━━━ Selection ━━━

In little more than a month, the slender-horned gazelle population at the Sawa reserve plunged from 148 to 87.

Lack of funding, along with a shortage of rain, deprived them of food, as the country's drought dries up lakes and leads to declining crop yields.

President Barham Salih said tackling climate change "must become a national priority for Iraq as it is an existential threat to the future of our generations to come".

The elegant animals, also known as rhim gazelles, are recognisable by their gently curved horns and sand-coloured coats. The International Union for Conservation of Nature classes the animals as endangered on its Red List.

Outside Iraq's reserves, they are mostly found in the deserts of Libya, Egypt and Algeria but are unlikely to number "more than a few hundred", according to the Red List.

Turki Al Jayashi, director of the Sawa reserve, said gazelle numbers plunged by about 40 per cent in just one month to the end of May.

"They no longer have a supply of food because we have not received the necessary funds" from the government, Mr Al Jayashi said.

Iraq is grappling with corruption, a financial crisis and political deadlock, which has left the country without a new government months after October elections.

"The climate has also strongly affected the gazelles," which lack forage in the desert-like region, Mr Al Jayashi said.

At three other Iraqi reserves further north, the number of rhim gazelles has fallen by 25 per cent in the past three years to 224 animals, according to an agriculture ministry official who asked to remain anonymous.

He blamed the drop at the reserves in Al Madain near Baghdad, and in Diyala and Kirkuk on a "lack of public financing".

━━━ Supplied records ━━━

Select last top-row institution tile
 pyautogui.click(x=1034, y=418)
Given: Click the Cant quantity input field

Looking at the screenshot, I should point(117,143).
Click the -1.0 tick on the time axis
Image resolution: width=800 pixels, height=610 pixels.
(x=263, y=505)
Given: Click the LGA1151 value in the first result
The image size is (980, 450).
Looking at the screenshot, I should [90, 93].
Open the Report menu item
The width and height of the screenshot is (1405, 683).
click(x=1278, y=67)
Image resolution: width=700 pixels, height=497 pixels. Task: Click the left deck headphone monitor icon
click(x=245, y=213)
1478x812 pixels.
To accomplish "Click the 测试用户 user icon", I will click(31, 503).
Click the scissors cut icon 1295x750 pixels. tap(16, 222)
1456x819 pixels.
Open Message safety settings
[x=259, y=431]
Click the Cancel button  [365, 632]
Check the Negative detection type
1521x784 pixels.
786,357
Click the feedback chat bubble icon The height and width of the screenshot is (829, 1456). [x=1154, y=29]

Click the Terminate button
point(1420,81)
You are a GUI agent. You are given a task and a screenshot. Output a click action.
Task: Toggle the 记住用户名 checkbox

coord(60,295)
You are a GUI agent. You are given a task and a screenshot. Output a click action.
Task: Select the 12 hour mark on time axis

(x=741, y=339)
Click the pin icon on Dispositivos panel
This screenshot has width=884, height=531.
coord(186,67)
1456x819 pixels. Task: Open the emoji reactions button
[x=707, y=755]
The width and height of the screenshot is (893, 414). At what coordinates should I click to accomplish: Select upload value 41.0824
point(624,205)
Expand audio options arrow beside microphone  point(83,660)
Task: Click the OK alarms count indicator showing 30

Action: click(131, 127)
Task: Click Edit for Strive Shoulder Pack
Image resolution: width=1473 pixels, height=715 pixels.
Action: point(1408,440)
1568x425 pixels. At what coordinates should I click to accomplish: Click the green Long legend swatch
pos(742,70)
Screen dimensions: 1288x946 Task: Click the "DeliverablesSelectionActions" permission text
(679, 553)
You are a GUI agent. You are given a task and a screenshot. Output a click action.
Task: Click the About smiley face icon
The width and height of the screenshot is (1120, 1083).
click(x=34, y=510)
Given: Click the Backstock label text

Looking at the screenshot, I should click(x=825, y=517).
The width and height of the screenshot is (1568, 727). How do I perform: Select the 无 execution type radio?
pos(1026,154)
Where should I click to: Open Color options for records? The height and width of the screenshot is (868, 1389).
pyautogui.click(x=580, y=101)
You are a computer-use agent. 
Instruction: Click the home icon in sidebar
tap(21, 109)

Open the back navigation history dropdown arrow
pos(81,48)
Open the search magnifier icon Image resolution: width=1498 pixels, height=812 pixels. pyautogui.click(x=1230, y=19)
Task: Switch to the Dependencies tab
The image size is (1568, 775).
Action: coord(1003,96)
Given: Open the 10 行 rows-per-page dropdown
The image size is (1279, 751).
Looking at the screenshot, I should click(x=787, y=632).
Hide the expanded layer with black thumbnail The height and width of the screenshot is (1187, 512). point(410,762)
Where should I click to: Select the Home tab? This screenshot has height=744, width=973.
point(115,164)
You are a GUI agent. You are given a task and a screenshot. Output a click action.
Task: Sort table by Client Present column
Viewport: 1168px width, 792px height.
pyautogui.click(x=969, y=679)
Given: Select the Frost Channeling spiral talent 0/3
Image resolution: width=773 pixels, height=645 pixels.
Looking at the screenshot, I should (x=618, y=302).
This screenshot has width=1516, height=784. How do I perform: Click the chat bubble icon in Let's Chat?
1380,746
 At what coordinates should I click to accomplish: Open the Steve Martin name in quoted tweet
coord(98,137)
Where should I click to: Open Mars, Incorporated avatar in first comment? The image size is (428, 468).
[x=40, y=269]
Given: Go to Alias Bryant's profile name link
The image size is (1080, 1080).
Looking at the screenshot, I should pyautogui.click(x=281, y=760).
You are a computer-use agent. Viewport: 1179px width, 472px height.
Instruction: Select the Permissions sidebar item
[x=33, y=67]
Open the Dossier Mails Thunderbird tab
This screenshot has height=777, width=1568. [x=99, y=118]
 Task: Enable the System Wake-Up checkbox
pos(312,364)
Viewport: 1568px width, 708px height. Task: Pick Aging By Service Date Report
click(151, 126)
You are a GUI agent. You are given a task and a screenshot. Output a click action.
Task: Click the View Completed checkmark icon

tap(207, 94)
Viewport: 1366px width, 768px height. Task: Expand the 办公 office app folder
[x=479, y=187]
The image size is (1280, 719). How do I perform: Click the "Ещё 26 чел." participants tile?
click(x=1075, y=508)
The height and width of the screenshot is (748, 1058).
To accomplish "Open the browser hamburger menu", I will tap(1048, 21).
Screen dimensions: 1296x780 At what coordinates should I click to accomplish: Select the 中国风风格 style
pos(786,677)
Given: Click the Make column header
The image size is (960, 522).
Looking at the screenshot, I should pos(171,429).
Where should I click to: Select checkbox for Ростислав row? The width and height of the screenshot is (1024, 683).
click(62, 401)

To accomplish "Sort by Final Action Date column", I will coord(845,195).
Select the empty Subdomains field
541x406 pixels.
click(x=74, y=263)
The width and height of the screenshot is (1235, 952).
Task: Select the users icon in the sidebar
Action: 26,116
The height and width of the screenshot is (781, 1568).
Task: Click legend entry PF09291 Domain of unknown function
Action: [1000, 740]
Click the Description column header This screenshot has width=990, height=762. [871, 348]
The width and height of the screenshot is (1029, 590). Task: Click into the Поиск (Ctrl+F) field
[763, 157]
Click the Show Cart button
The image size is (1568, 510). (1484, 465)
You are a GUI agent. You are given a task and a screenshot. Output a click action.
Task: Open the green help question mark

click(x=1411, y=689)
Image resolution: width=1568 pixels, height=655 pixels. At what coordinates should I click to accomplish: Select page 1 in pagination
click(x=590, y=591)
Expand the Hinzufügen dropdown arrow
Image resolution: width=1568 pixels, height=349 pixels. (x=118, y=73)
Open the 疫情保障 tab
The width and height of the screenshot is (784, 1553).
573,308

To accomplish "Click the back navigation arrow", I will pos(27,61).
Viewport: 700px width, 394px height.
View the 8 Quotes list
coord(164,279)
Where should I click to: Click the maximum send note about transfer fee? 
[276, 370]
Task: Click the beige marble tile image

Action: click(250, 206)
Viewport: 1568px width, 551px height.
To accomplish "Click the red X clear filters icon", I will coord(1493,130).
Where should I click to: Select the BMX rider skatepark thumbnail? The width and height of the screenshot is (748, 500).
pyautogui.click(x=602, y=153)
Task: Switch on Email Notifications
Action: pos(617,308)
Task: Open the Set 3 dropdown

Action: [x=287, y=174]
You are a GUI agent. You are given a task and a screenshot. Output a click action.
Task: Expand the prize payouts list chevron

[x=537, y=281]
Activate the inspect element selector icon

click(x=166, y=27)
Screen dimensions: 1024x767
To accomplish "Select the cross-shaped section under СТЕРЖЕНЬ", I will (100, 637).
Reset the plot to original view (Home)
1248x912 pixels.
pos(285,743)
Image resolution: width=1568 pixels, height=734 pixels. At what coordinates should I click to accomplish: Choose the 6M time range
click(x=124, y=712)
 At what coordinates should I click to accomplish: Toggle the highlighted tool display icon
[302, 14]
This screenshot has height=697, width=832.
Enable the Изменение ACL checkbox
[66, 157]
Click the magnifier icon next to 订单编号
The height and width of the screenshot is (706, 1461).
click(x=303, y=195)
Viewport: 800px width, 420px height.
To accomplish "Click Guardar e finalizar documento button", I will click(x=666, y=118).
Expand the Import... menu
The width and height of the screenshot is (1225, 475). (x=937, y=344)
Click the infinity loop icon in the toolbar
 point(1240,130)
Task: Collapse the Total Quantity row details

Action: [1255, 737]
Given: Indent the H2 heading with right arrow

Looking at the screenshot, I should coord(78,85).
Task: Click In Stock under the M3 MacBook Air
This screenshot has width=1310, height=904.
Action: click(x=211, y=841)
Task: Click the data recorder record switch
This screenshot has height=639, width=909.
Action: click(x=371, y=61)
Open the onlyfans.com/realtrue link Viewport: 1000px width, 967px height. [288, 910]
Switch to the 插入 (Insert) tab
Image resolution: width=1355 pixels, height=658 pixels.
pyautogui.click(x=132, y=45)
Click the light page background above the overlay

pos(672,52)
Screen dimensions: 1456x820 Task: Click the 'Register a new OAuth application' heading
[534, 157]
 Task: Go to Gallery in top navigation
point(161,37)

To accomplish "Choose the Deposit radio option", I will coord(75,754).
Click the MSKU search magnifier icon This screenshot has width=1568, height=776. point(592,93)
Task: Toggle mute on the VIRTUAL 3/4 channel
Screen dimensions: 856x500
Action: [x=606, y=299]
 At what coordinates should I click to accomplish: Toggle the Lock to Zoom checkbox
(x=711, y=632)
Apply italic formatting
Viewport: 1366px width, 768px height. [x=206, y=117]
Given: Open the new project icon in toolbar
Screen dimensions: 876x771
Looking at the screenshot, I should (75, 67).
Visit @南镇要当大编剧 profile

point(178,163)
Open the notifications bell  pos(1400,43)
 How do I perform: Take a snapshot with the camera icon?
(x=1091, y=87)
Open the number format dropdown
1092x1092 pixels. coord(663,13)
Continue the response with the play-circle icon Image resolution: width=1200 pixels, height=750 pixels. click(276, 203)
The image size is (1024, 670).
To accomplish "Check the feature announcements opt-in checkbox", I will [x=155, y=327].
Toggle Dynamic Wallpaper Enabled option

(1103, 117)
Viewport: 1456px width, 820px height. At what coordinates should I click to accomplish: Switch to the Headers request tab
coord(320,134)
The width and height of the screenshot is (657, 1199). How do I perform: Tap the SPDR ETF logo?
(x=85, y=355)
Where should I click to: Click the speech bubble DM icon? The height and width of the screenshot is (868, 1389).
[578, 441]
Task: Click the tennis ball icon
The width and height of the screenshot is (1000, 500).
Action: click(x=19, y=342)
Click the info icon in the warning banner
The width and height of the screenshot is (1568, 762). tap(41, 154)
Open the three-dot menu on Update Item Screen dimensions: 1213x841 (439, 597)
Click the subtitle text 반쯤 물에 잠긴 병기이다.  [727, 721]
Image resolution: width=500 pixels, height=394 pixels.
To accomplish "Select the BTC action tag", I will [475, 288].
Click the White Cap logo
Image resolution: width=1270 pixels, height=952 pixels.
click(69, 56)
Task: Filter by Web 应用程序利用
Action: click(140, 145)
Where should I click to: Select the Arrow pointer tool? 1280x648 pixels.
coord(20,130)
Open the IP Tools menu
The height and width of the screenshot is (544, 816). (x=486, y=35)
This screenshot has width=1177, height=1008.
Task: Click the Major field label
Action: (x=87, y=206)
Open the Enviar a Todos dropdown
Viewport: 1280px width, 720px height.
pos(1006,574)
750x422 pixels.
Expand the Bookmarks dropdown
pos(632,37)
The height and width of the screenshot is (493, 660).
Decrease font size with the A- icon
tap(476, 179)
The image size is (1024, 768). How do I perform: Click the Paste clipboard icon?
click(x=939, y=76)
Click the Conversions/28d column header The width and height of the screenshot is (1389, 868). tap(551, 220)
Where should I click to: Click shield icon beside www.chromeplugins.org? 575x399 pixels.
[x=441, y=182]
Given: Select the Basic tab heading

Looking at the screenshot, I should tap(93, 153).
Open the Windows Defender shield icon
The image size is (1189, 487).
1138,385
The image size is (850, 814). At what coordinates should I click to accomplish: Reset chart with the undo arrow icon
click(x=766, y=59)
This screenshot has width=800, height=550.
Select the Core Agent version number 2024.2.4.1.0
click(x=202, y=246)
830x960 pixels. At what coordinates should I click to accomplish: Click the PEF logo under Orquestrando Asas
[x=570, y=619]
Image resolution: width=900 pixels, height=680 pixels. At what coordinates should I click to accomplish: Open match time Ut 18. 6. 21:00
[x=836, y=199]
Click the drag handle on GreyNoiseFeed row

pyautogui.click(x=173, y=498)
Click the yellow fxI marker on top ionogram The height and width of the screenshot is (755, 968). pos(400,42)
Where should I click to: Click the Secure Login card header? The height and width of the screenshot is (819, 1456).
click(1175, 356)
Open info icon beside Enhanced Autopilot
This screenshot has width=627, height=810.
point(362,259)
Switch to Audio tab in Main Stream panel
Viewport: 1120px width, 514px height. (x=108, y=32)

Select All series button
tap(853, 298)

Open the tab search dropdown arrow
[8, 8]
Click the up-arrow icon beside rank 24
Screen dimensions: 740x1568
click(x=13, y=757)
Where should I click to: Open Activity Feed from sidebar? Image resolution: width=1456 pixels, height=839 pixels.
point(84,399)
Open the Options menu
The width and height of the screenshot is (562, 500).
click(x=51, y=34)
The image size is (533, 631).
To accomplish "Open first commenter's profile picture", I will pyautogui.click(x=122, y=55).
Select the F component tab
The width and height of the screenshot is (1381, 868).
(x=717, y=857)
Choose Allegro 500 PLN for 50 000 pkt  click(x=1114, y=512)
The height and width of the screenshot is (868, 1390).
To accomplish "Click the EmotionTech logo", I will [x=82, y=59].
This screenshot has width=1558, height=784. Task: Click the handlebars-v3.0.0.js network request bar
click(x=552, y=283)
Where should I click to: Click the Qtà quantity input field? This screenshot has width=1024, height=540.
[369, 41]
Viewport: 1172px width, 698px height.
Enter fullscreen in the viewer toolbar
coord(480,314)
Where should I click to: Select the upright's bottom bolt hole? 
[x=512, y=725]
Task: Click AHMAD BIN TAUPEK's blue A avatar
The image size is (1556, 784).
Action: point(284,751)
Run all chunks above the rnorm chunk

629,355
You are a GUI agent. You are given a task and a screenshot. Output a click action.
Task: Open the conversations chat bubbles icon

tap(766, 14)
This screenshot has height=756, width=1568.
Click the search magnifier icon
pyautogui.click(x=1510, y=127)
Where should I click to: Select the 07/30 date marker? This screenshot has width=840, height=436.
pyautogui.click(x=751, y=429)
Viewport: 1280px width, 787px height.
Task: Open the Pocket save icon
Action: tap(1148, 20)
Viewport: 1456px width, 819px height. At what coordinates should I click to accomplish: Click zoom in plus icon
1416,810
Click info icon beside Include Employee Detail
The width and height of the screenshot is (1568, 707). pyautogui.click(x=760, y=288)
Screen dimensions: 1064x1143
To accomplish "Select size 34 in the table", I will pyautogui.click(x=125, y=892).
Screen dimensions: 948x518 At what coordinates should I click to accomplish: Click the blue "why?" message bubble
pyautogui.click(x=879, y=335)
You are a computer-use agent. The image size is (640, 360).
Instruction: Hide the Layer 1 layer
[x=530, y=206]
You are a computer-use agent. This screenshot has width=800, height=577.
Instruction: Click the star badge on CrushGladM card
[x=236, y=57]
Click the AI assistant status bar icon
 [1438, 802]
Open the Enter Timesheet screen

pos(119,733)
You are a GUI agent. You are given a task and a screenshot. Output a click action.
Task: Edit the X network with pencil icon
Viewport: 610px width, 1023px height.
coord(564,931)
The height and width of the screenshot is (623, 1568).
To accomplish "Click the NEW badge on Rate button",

━━━

- _Things to do_
**a.** Print the stretch of the gazelle article from "Iraq is grappling" through "to remain anonymous.".
**b.** Does the gazelle article support each statement below? Answer yes or no for each, and quote the words from the article that decide it.
(i) The gazelle population at the Sawa reserve fell from 148 to 87.
(ii) The Red List classes rhim gazelles as vulnerable.
(iii) The official who reported the figures for the three northern reserves is named.
**c.** Go on with the gazelle article from the point where it stops.

- _Per-task outputs_
**a.**
Iraq is grappling with corruption, a financial crisis and political deadlock, which has left the country without a new government months after October elections.

"The climate has also strongly affected the gazelles," which lack forage in the desert-like region, Mr Al Jayashi said.

At three other Iraqi reserves further north, the number of rhim gazelles has fallen by 25 per cent in the past three years to 224 animals, according to an agriculture ministry official who asked to remain anonymous.

**b.**
(i) Yes: "the slender-horned gazelle population at the Sawa reserve plunged from 148 to 87"
(ii) No: "classes the animals as endangered on its Red List"
(iii) No: "according to an agriculture ministry official who asked to remain anonymous"

**c.**
At the Sawa reserve, established in 2007 near the southern city of Samawa, the gazelles pant under the scorching sun.

The brown and barren earth is dry beyond recovery, and meagre shrubs that offer slight nourishment are dry and tough.

Some gazelles, including youngsters still without horns, nibble hay spread out on the flat ground.

Others take shelter under a metal roof, drinking water from a trough.

Summer has barely begun but temperatures have already hit 50ºC in parts of the country.

The effects of drought have been compounded by dramatic falls in the level of some rivers due to dams upstream and on tributaries in Turkey and Iran.

Desertification affects 39 per cent of Iraqi land, the country's president said.

"Water scarcity negatively affects all our regions. It will lead to reduced fertility of our agricultural lands because of salination," Mr Salih said.

He sent 100 million dinars (more than $68,000) to help save the Sawa reserve's rhim gazelles, Mr Al Jayashi said.

But the money came too late for some.

Five more have just died, their carcasses lying together on the brown earth.